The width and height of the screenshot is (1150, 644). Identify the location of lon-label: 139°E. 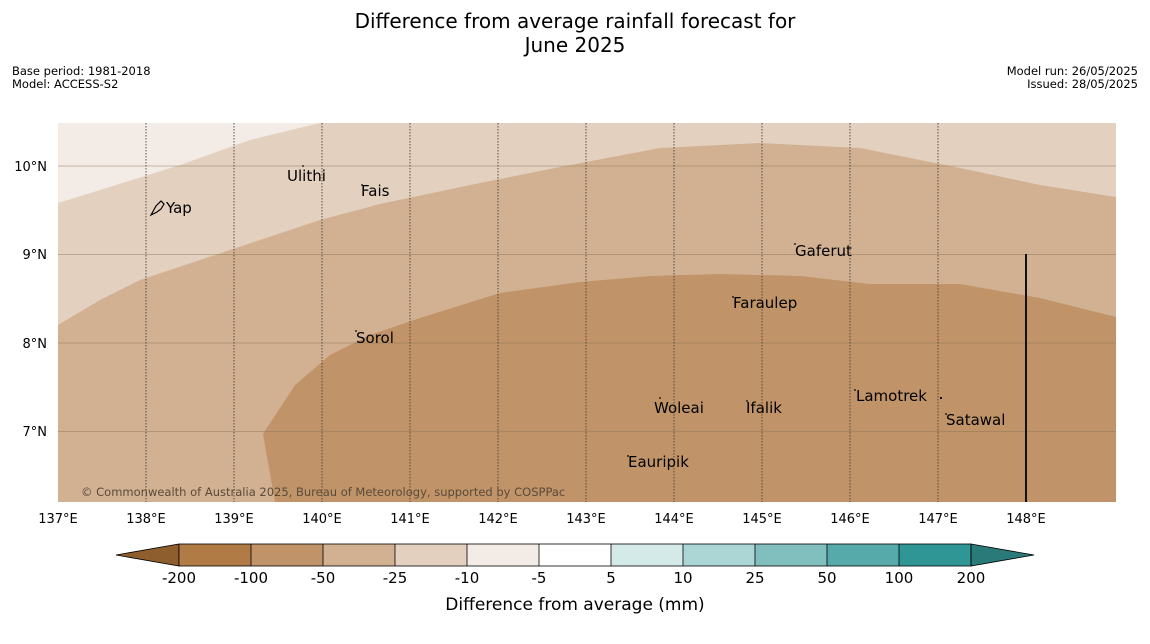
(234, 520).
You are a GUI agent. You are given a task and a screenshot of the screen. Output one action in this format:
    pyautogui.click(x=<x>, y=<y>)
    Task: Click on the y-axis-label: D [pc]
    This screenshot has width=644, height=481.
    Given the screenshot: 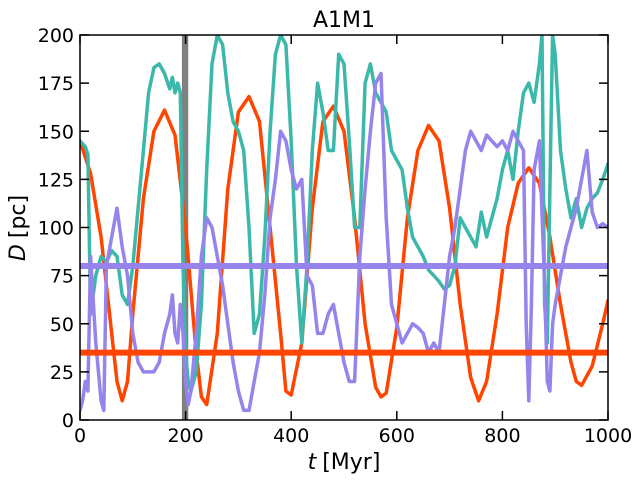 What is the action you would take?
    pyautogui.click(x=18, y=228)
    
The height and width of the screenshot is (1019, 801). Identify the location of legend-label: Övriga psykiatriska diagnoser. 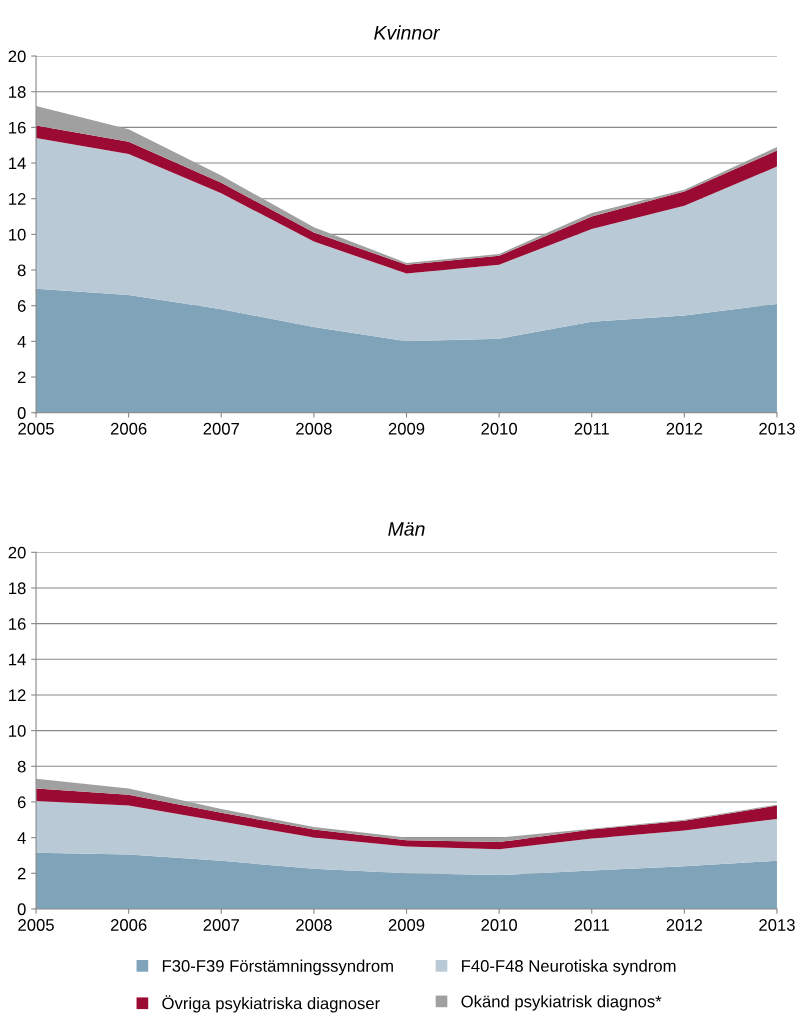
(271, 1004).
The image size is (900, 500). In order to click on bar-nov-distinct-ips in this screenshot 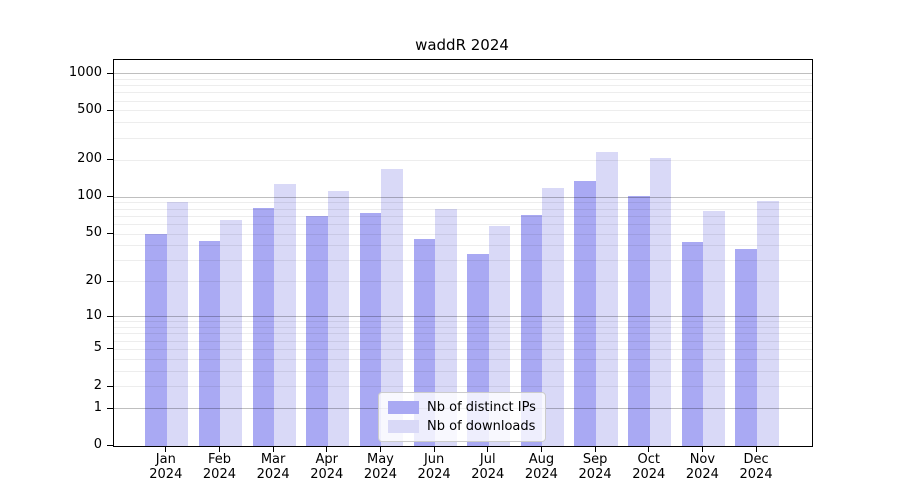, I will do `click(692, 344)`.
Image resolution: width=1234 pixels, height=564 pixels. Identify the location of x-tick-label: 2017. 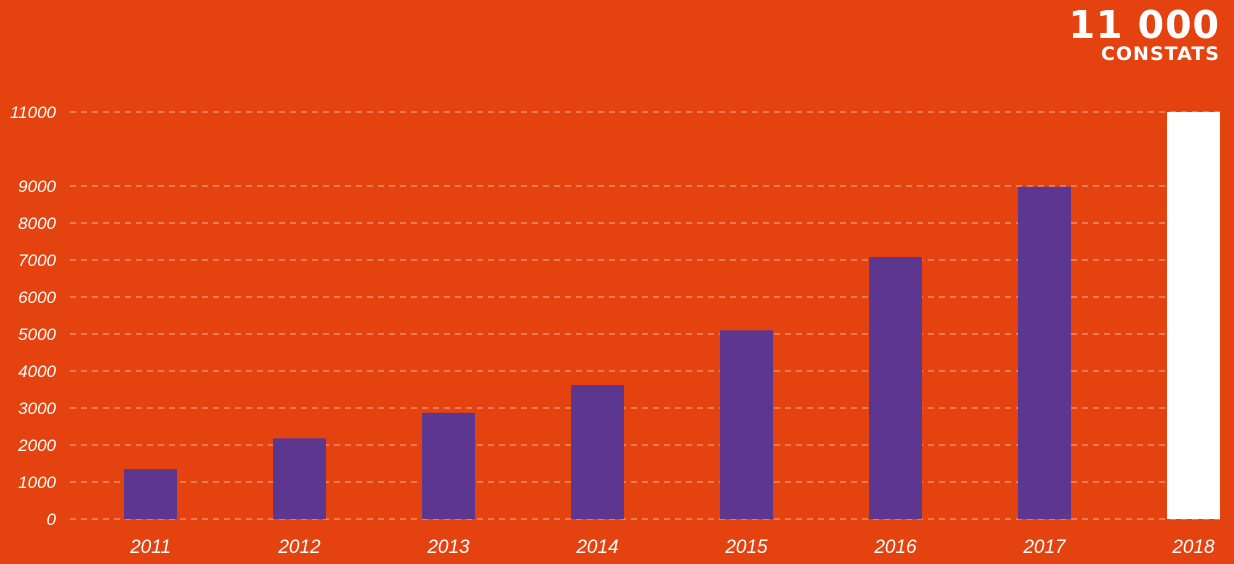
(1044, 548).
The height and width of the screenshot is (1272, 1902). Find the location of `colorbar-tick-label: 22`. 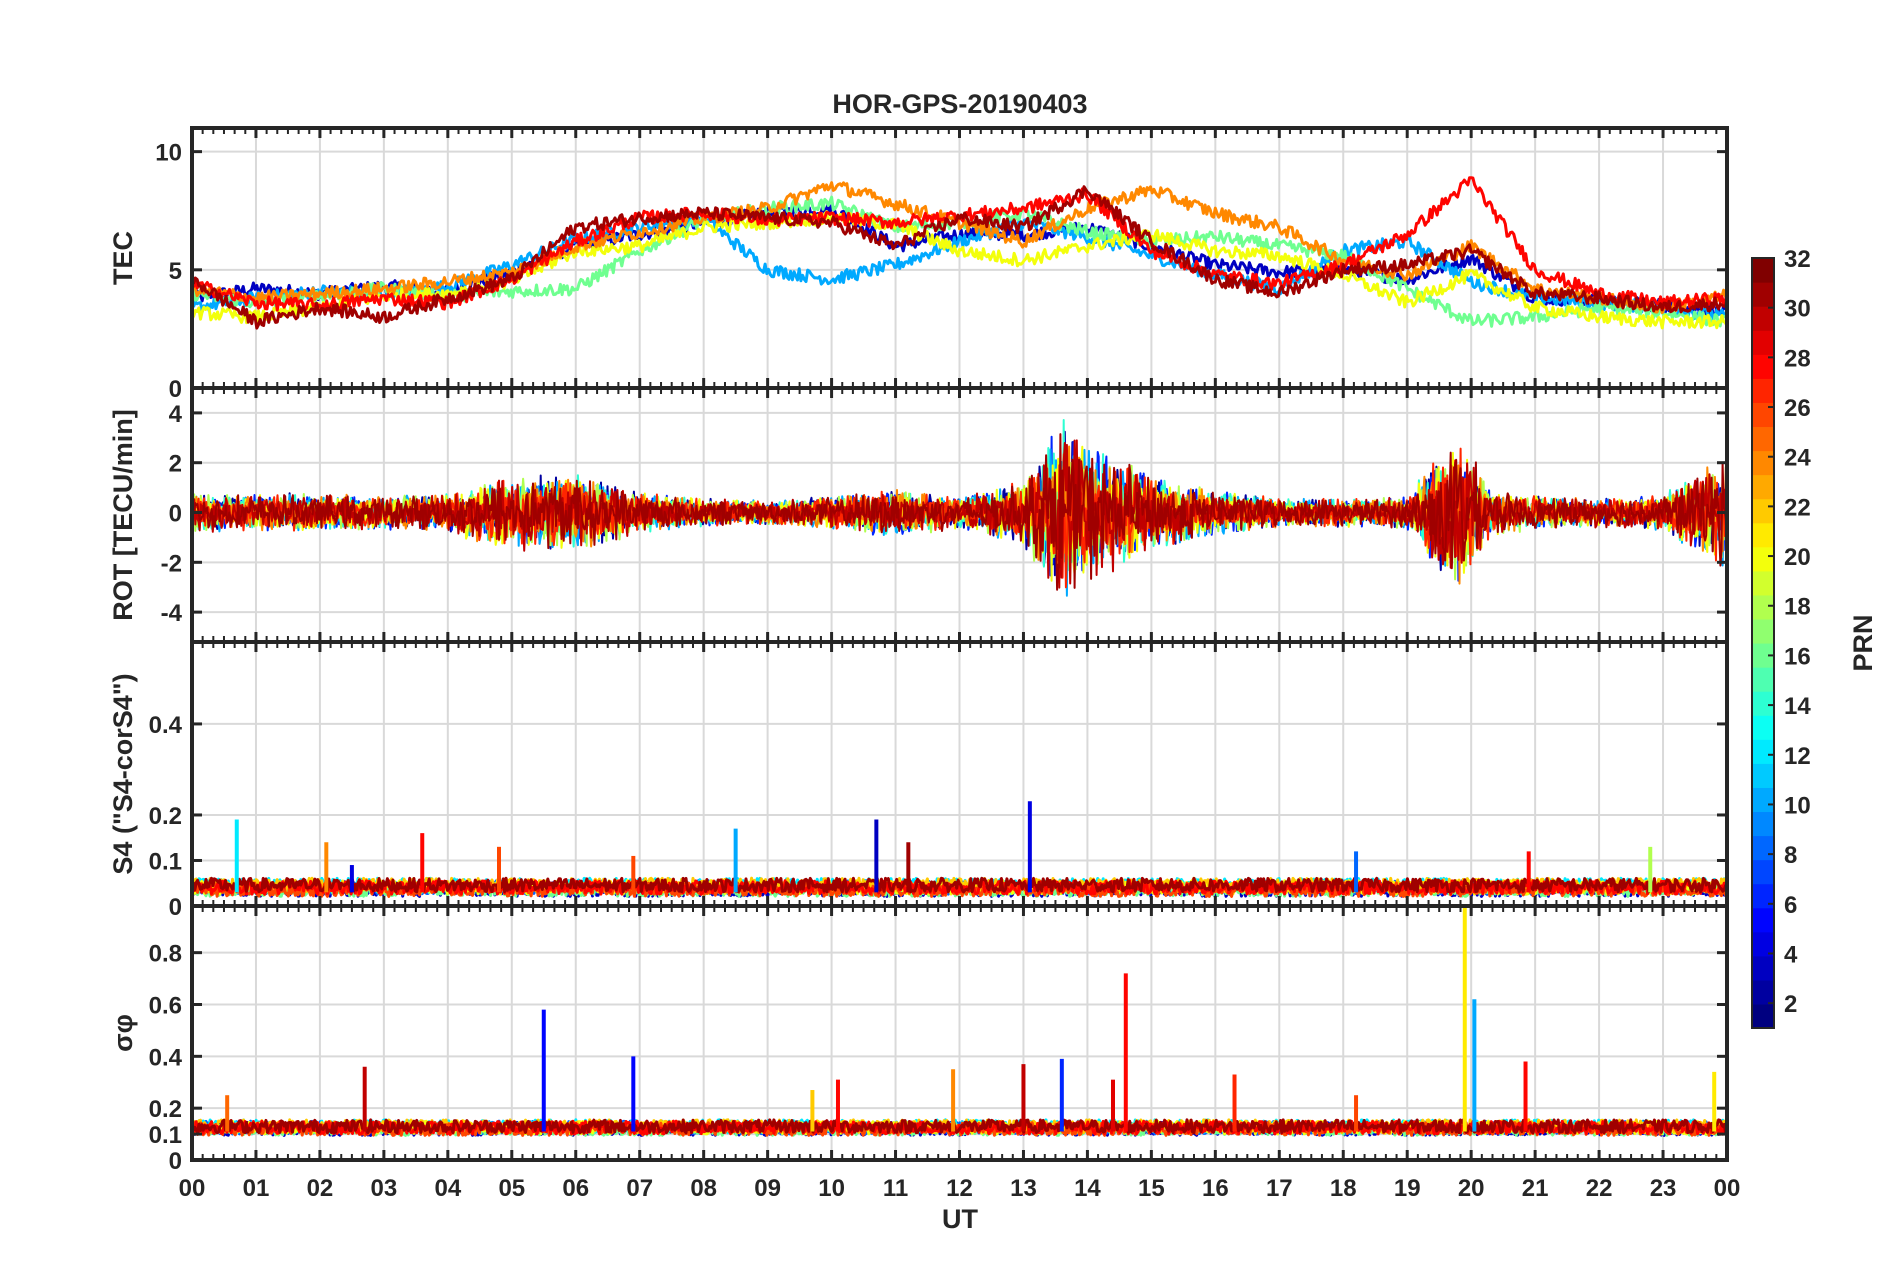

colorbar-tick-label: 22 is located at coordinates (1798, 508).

_ _ _

Rewrite the records from the beginning up to and including the line with "(234, 520).", replacing "Identify" with "Find" and changing nothing else. Leave out the pictures.

--- Exercise output ---
The width and height of the screenshot is (1150, 644). Find the location of lon-label: 139°E. 
(234, 520).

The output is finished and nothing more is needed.